_Exercise instructions_: In the material below, find the line containing "Image resolution: width=1389" and output it and all lines after it exactly, through the last one, without the pictures.
(Source information Opens)
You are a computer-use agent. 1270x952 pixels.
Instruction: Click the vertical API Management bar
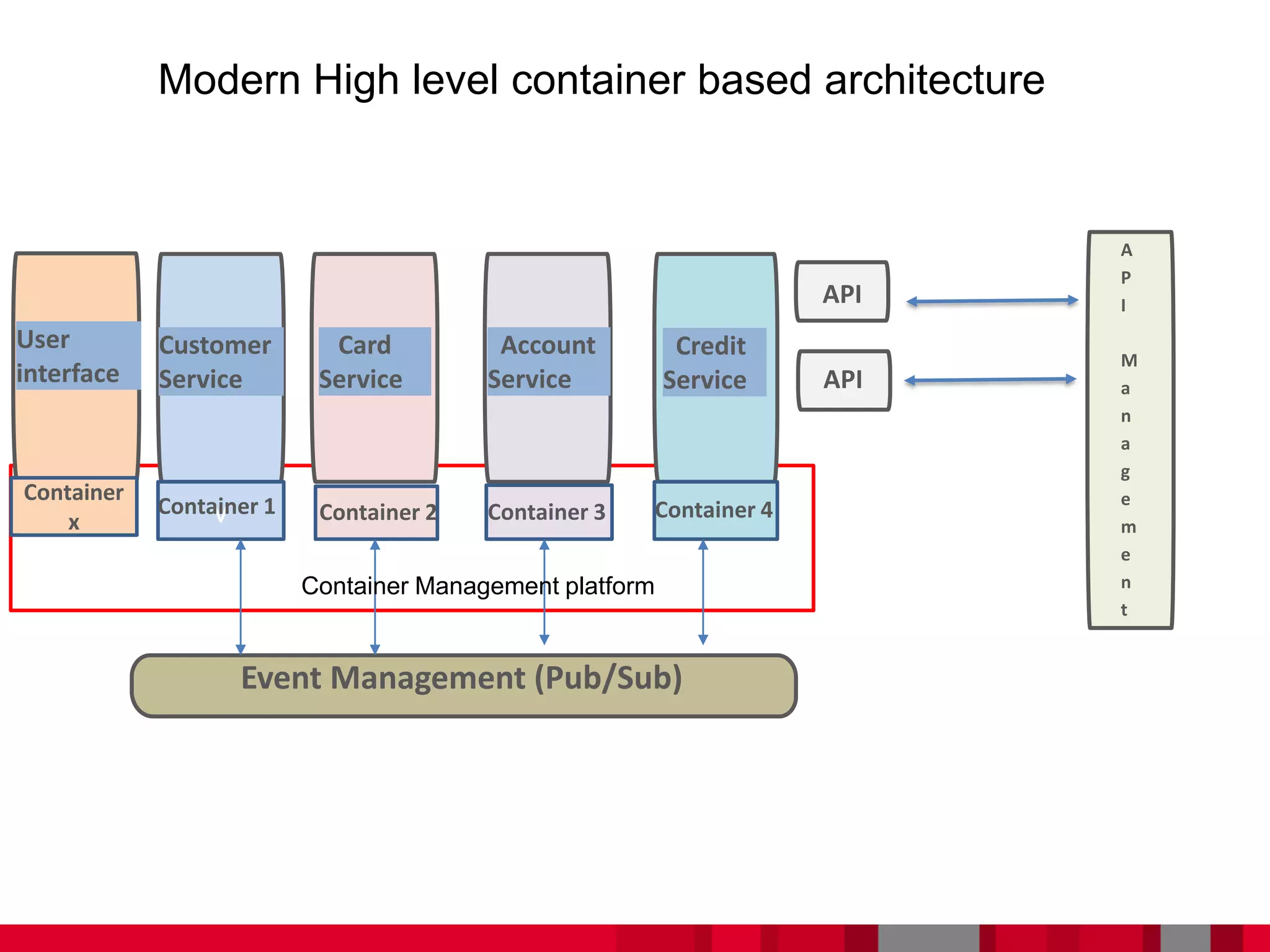pyautogui.click(x=1130, y=430)
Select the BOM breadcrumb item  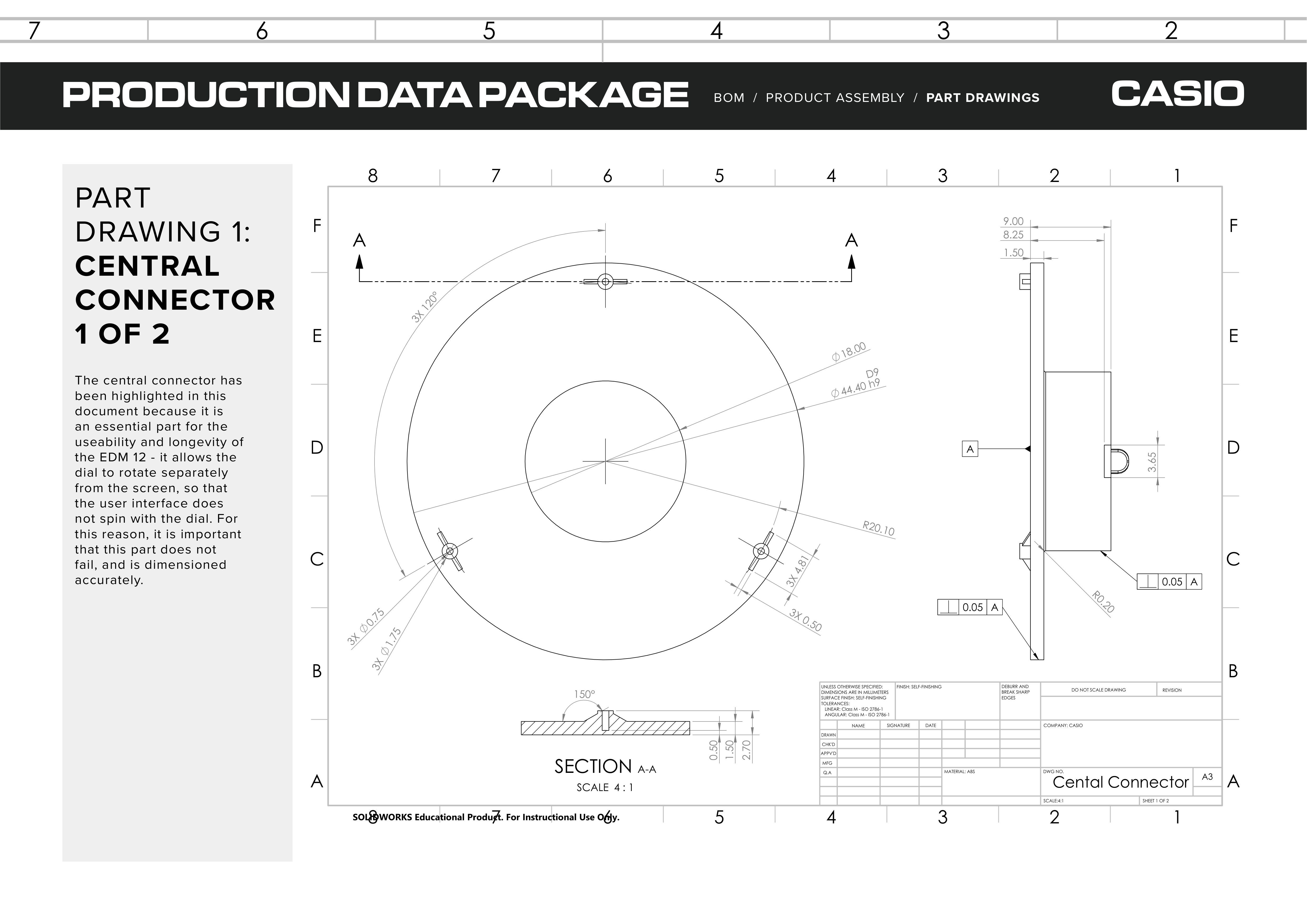(x=729, y=98)
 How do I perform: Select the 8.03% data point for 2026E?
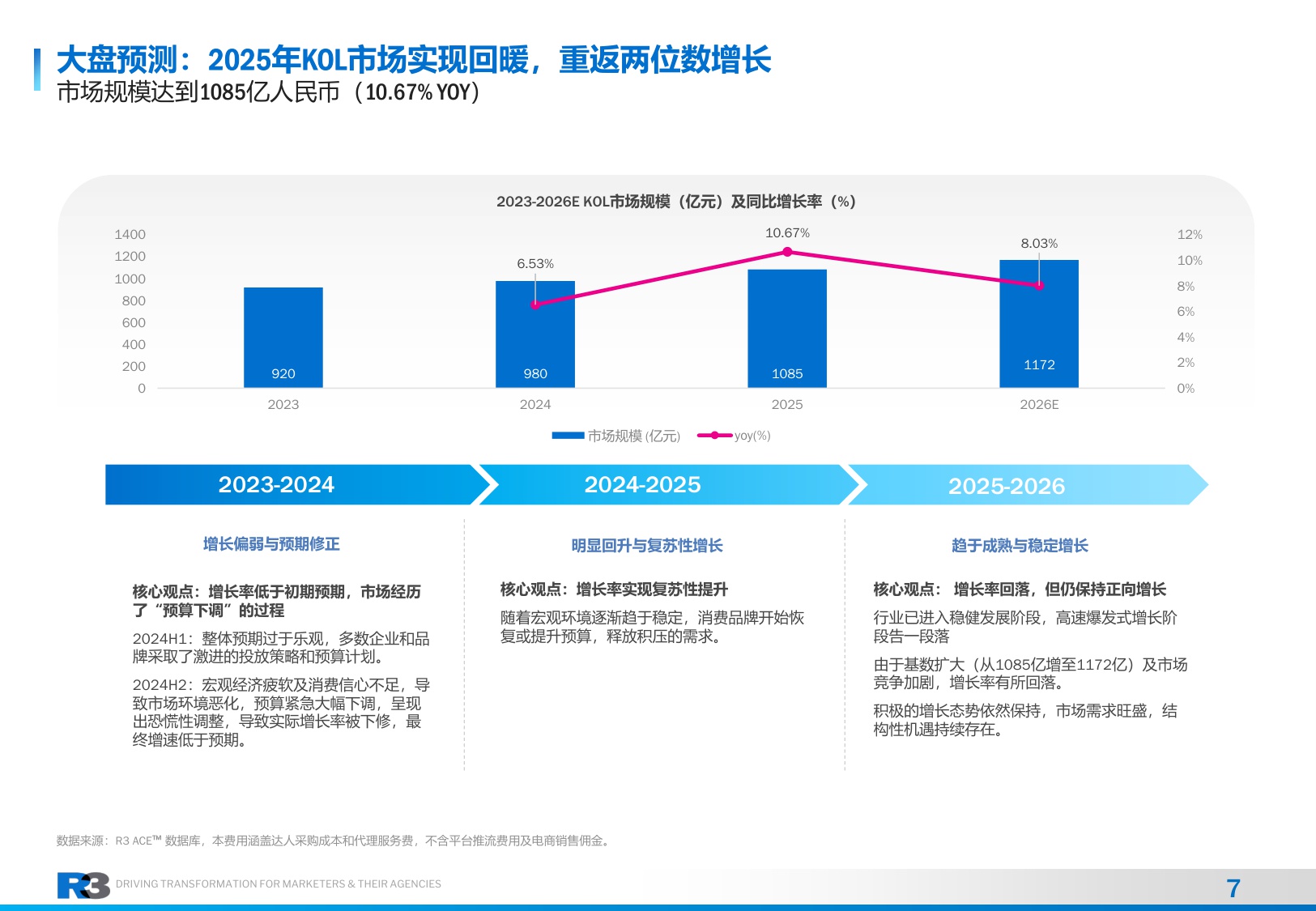coord(1039,285)
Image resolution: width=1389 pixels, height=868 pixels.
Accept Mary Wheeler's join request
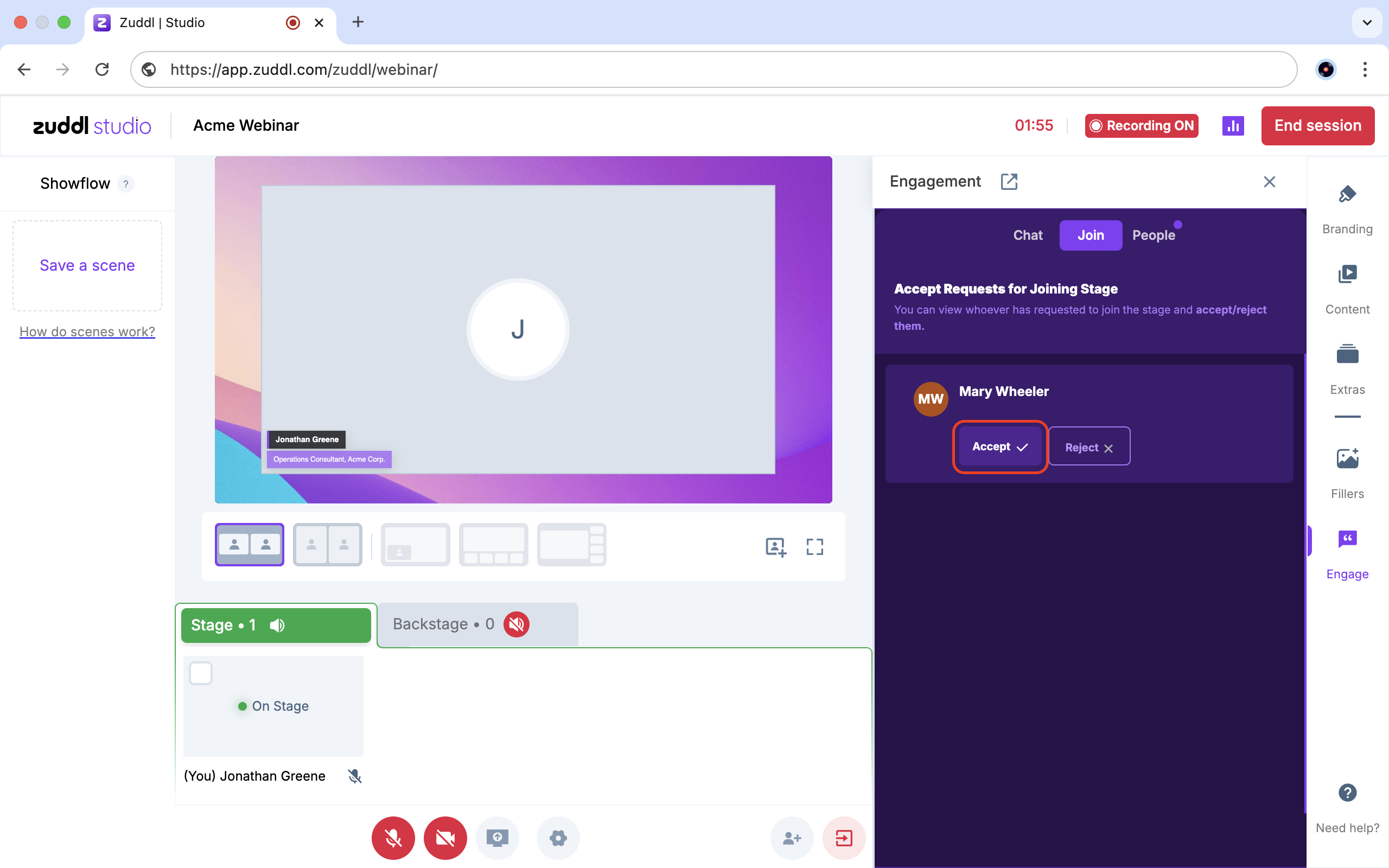pos(999,446)
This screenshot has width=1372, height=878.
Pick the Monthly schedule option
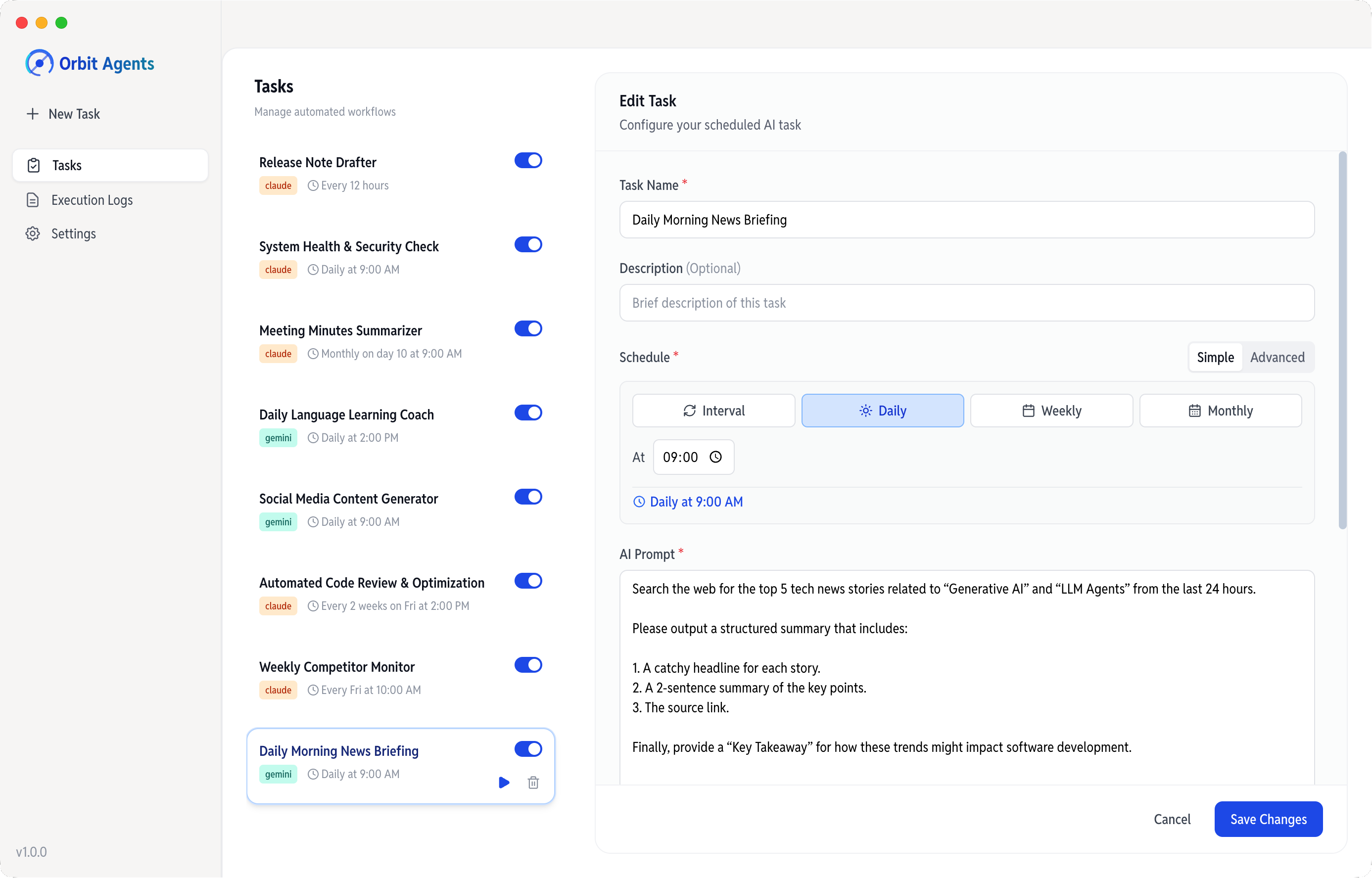pyautogui.click(x=1220, y=411)
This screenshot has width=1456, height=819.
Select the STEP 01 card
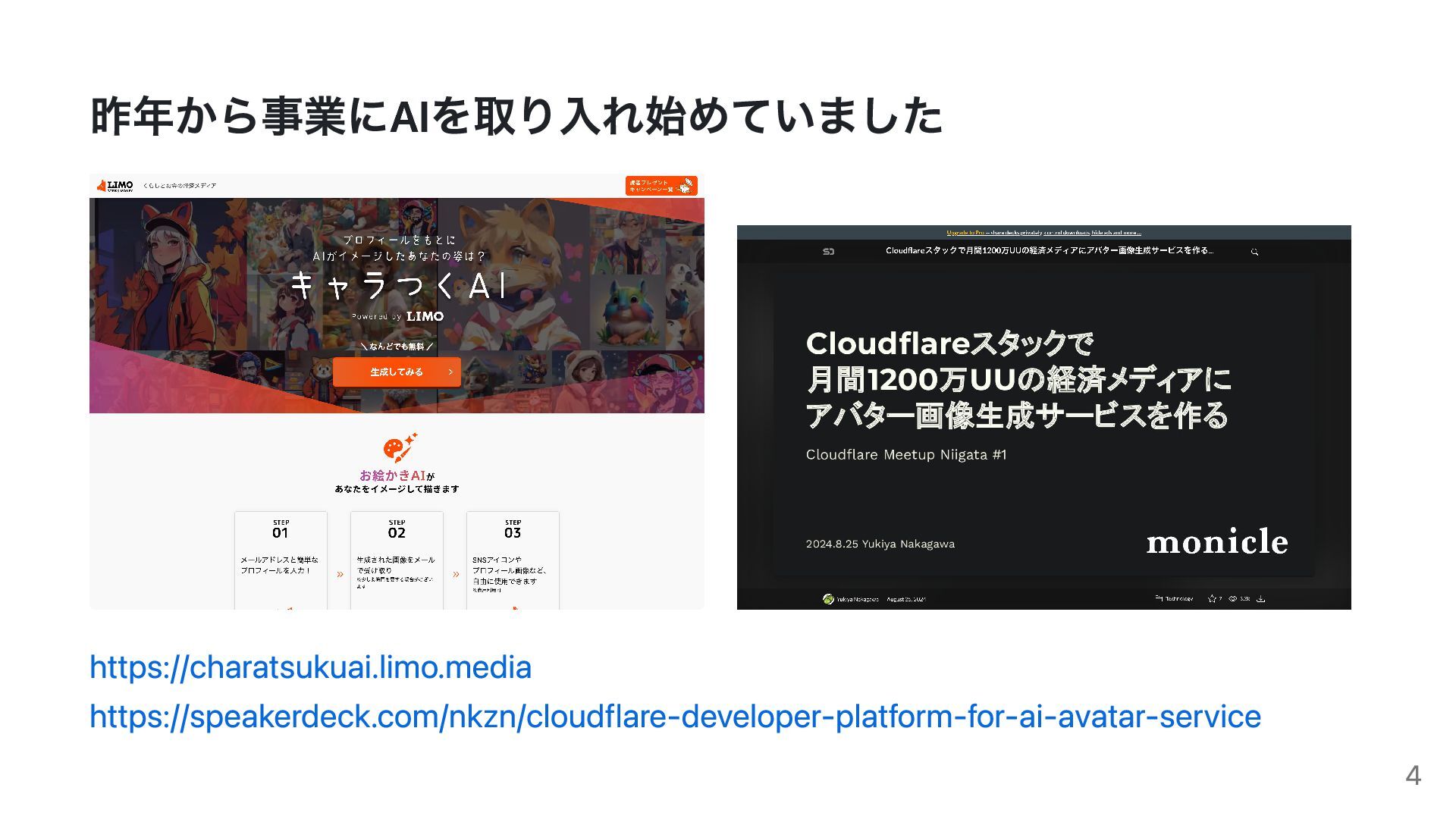(281, 560)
(Source information Closes)
_Answer to this task_:
Image resolution: width=1389 pixels, height=868 pixels.
Accept Mary Wheeler's join request
pos(999,446)
This screenshot has width=1372, height=878.
Pick the Monthly schedule option
pyautogui.click(x=1220, y=411)
This screenshot has width=1456, height=819.
Select the STEP 01 card
(281, 560)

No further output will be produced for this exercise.